Jia berusaha bersikap senormal mungkin saat mendengar pintu apartemen terbuka dan suara imut Jungwon yang menyapanya, memenuhi ruangan depan. "Kakak, Jungwon pulang!" Sembari mendekati sang kakak yang asyik bergelut bersama beberapa peralatan masaknya di dapur.

"Harum banget. Kakak masak sup dumpling?" Jia mengiakan pertanyaan Jungwon yang nampak antusias sebab malam ini akan menyantap makanan kesukaannya selain kari. Senyuman merekah di wajah Jia tatkala melihat adiknya begitu bahagia hanya karena semangkuk sup dumpling yang sedang dibuatnya.

Sontak Jia memasang raut terkejutnya di kala Jungwon tiba-tiba memajukan tubuhnya serta mencondongkan wajah ke arahnya. "Kakak ngapain malem-malem pakai parfum?" Jia mencoba kembali memfokuskan diri memasak seraya tak memedulikan perkataan Jungwon yang tengah penasaran. "Ini baunya juga menyengat banget. Gak biasanya Kakak—"

"Bau masakan resto terus nempel di badan Kakak, makanya Kakak pakai parfum. Soalnya sabun mandi juga gak membantu," bohong Jia yang kesekian kalinya pada Jungwon. Beruntungnya lelaki imut itu tak mempertanyakan hal tersebut lebih jauh karena Jia tak tahu mesti menjawab dengan kebohongan apalagi. Yang padahal, ia melakukan itu semua lantaran jejak aroma tubuh serta wangi parfum milik Sunghoon yang tertinggal di tubuhnya terus mengusik indera penciumannya.

"Kalau begitu, aku mau mandi dulu ya? Jangan dihabisin makanannya ya, Kak!" Jungwon berlari kecil menuju kamarnya, sedangkan Jia memperhatikan adiknya menggunakan tatapan sendunya. Ia menggigit bibir bawahnya saat hendak mengeluarkan air mata. Jia semakin merasa bahwa dirinya harus tetap hidup, apapun yang terjadi, meski kesakitan terus melandanya. Demi Jungwon, harta berharga satu-satunya yang ia punya.

Tepat sekali saat Jia menyelesaikan urusan masaknya di dapur, Jungwon pun keluar dari kamarnya dengan setelan pajama bergambar beruang. Ia segera membantu sang kakak guna meletakkan mangkuk besar di atas meja kayu depan televisi. Mereka makan dengan tenang, sesekali bercanda gurau mengenai tayangan program acara komedi yang tengah ditonton.

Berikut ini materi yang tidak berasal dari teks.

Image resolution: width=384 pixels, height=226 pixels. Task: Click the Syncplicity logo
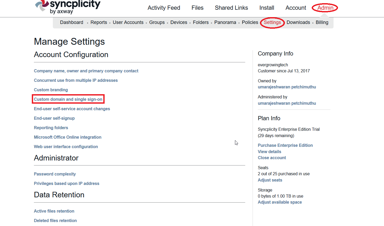68,7
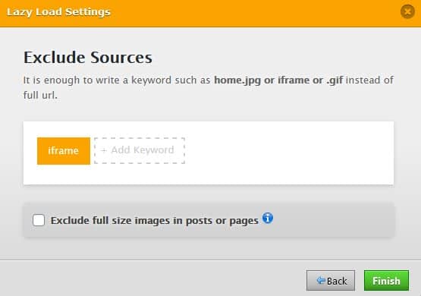Tick the Exclude full size images checkbox

pos(39,220)
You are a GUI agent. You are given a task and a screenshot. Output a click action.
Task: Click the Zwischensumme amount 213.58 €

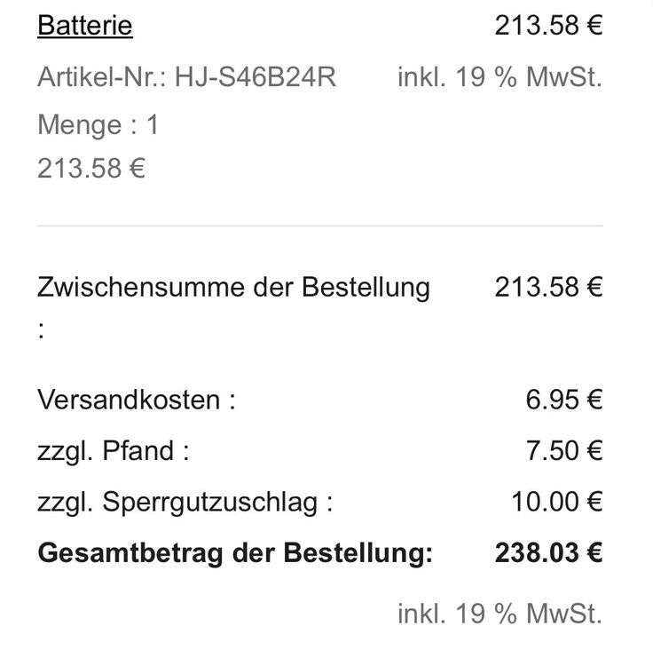coord(548,287)
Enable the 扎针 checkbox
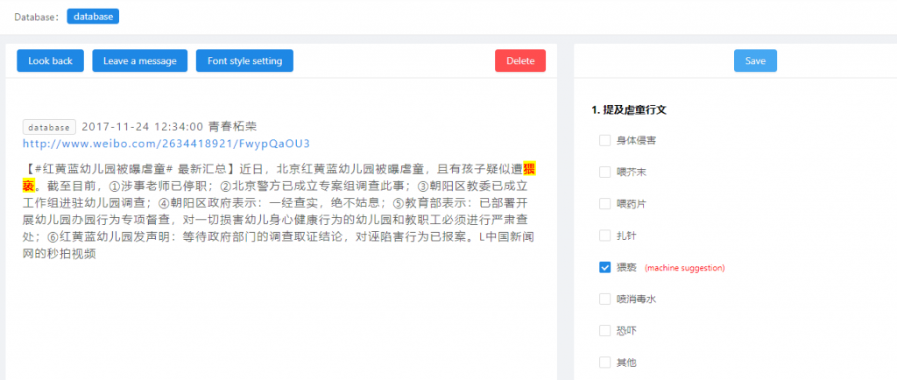This screenshot has width=897, height=380. pyautogui.click(x=604, y=236)
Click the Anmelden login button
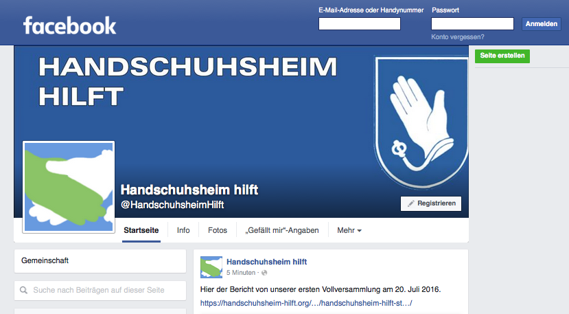Screen dimensions: 569x314 tap(542, 24)
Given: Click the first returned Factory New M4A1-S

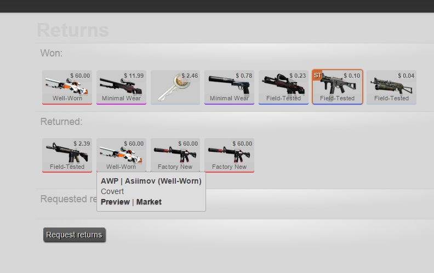Looking at the screenshot, I should (x=175, y=155).
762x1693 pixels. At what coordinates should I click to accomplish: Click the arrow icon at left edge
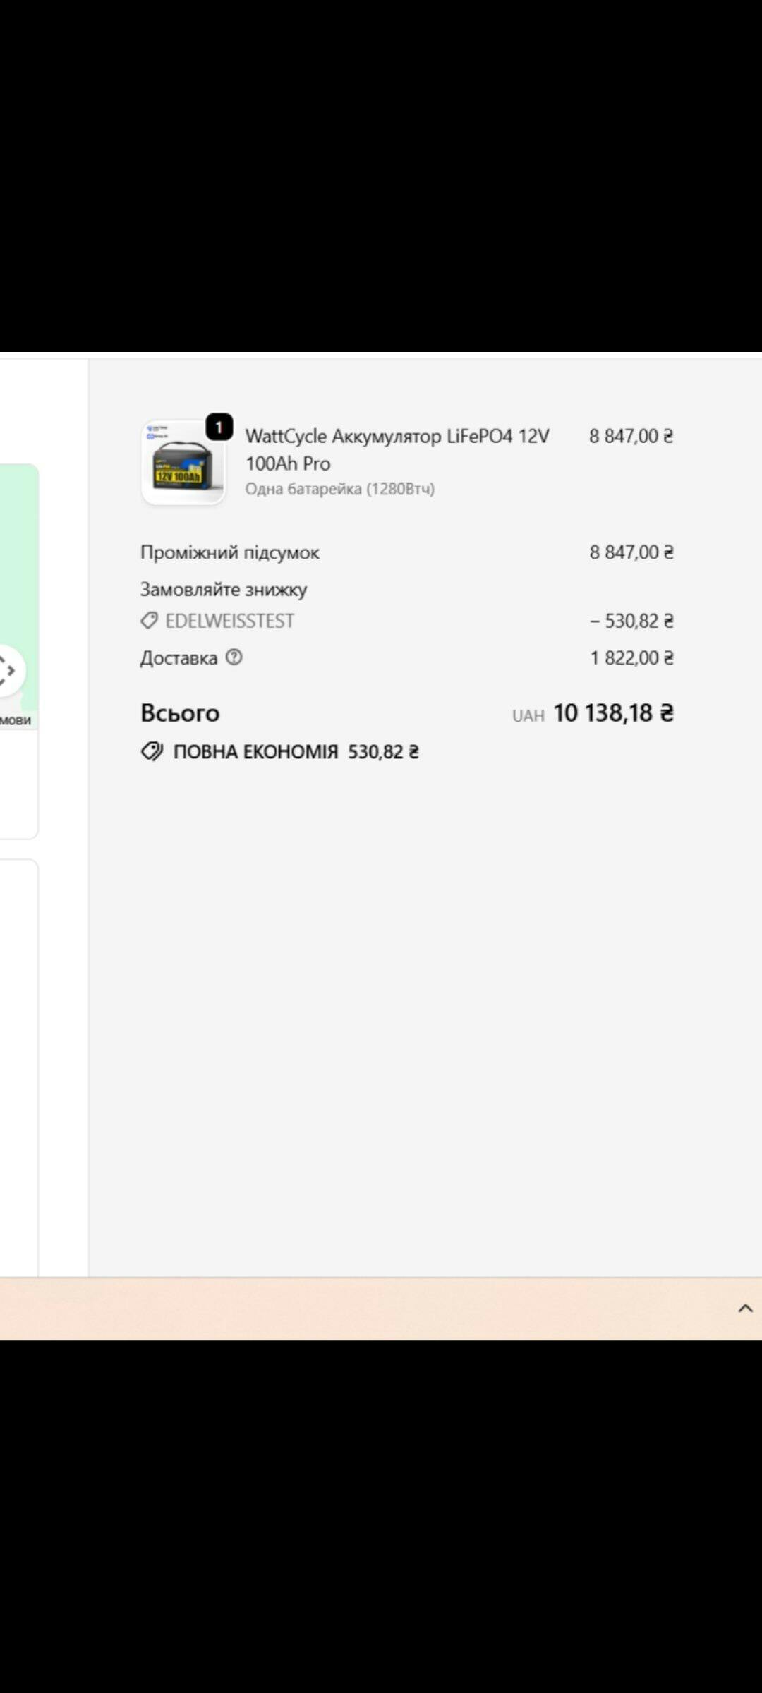click(8, 670)
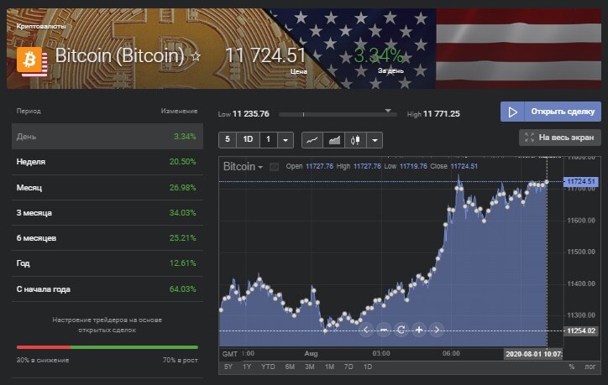The height and width of the screenshot is (385, 608).
Task: Switch chart to line style
Action: coord(312,140)
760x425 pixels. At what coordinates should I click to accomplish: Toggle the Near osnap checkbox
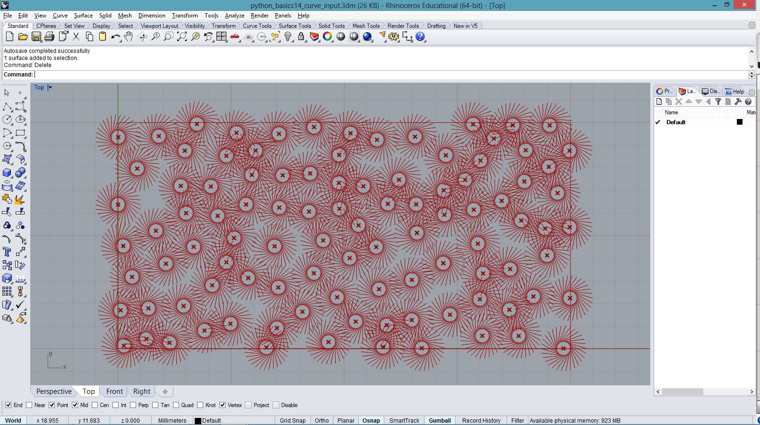tap(29, 405)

Jia merasa dirinya kembali hidup karena hal sederhana itu.

Sebelum, "Ah, iya, Kak. Tadi waktu aku nganter surat izin ke kelas Kakak. Kak Sunghoon nanyain Kakak." Jia melunturkan senyumnya yang sempat menghias indah di wajahnya, ketika nama itu disebut. Ia memalingkan pandangannya dari sang adik yang terus melanjutkan ucapannya mengenai lelaki brengsek yang merenggut keperawanannya.

"Sebenernya, pas pulang sekolah, kak Sunghoon mau ke sin—" Air muka Jia terlihat seperti orang marah. Dengan cepat ia menyela perkataan Jungwon sampai sang lawan bicara pun tersentak kecil karenanya. "Jangan pernah kasih izin orang itu buat ke sini!"

"Kenapa? Kakak lagi marahan sama kak Sunghoon?" Bukannya menjawab, Jia justru membanting alat makan yang berada di genggamannya. Lalu, beranjak dari tempatnya dan masuk menuju kamarnya. Menimbulkan tanda tanya besar di kepala Jungwon sampai ia mesti mengetuk pintu kamar Jia berulangkali untuk memastikan sesuatu yang membuat sang kakak menjadi seperti itu.

Tak kunjung mendapatkan respon apapun dari Jia, kini lelaki bermata kucing itu menyerah untuk kembali ke meja depan televisi tadi bersama beberapa pertanyaan yang muncul di benaknya. "Ada apa ya sama kak Jia?" gumam Jungwon sambil meraih sumpitnya. "Ah, mungkin lagi ribut biasa sama kak Sunghoon? Orang pacaran kan emang begitu," lanjutnya seraya mengangkat bahu lebarnya.

Jungwon yang hanya mengira itu sebuah pertengkaran biasa, pun tidak mengetahui jika kakaknya tengah diliputi rasa kecemasan tinggi hingga tanpa sadar Jia menyakiti dirinya sendiri, lagi. Itu semua dapat dilihat oleh sepasang bola mata awas yang kerap memandangi layar monitor selama beberapa menit yang lalu.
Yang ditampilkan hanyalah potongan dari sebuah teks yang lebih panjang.